Saturday science subject: Deep freeze

Freaked out about the prospect of global warming? A few hundred million years ago, the planet warming by a few degrees might have been the least of your problems. As National Geographic reports, a Harvard researcher and his team have uncovered new evidence that corroborates the "snowball Earth" hypothesis. The magazine goes so far as to say the findings confirm that hypothesis, which would mean our world was once a big ball of ice.

Study leader Francis Macdonald, an Earth scientist at Harvard University, and colleagues worked with volcanic rocks in Canada that were found sandwiched between glacial deposits. Such deposits are recognizable by the presence of debris left behind by melting glaciers and sediments deformed by glacial movement.

Using extremely precise uranium-lead mass spectrometry, the researchers determined that both the volcanic rocks and glacial sediments were deposited about 716.5 million years ago—during the purported snowball-Earth period.

The team then matched their findings to previous magnetic studies that had found these rocks had formed when Canada was situated near the Equator.

As I understand it, the hypothesis says "snowball Earth" was precipitated by the combination of a regular ice age and the positions of the continents at the time. As more and more ice accumulated on the surface, more and more of the Sun's energy was reflected back into space, and eventually, the planet reached a tipping point where it became cold enough for the poles to freeze, as well. The ice only melted millions of years later, after volcanoes pumped massive amounts of carbon dioxide—hundreds of times current levels—into the atmosphere and caused a formidable greenhouse effect.

For a more long-winded explanation, a BBC Horizon special about the subject can be found on YouTube.

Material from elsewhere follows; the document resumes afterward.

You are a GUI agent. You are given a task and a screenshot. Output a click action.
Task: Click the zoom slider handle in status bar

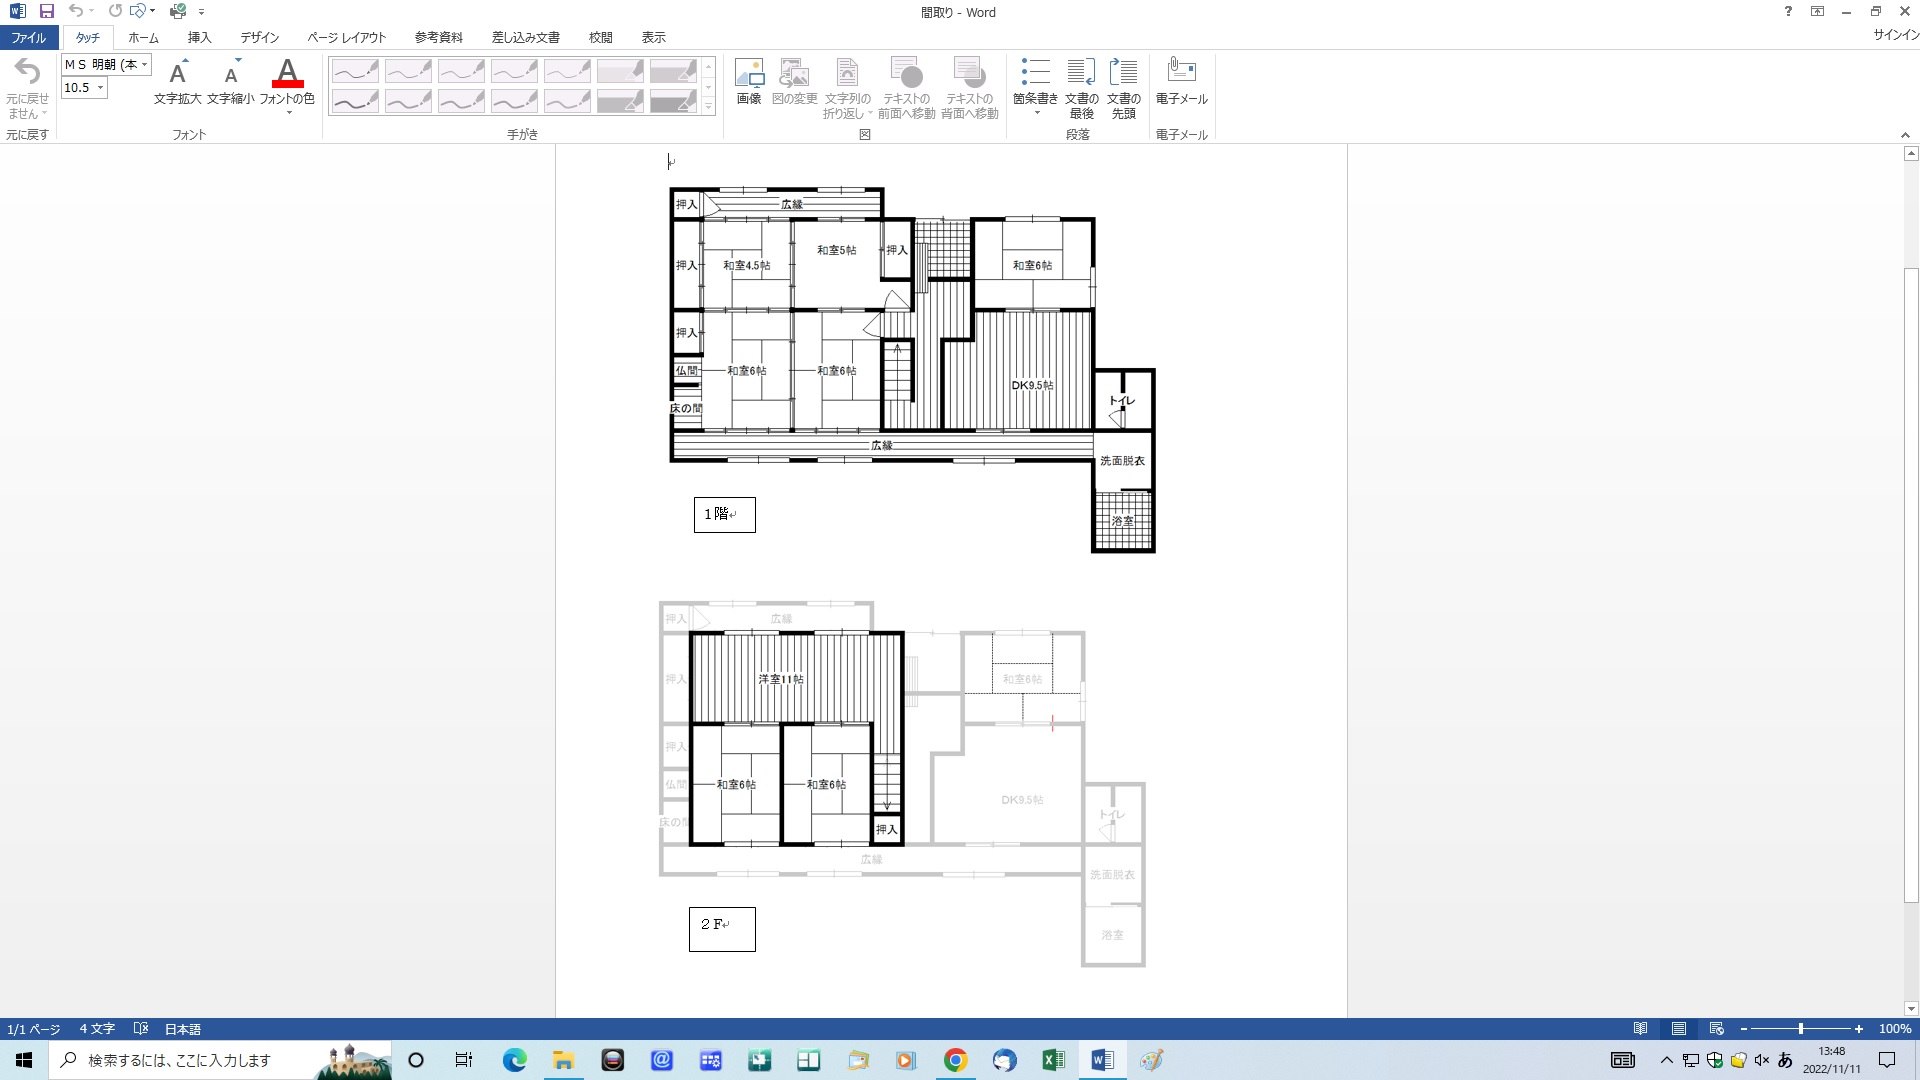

As Macdonald points out, primitive life could have survived global glaciation: "modern-day ice cracks off Antarctica are 'chockablock' with single-celled life-forms," he told National Geographic. Earth may not have been an immaculate ball of white ice, either. Macdonald believes "dusty messes" created by volcanic eruptions resulted in more of a "mud ball," and darker parts of the planet might have captured more of the Sun's energy and served as havens for surviving life.

Perhaps, long ago, Earth wasn't too different from Jupiter's icy moon Europa—minus the massive cracks caused by Jupiter's tidal forces.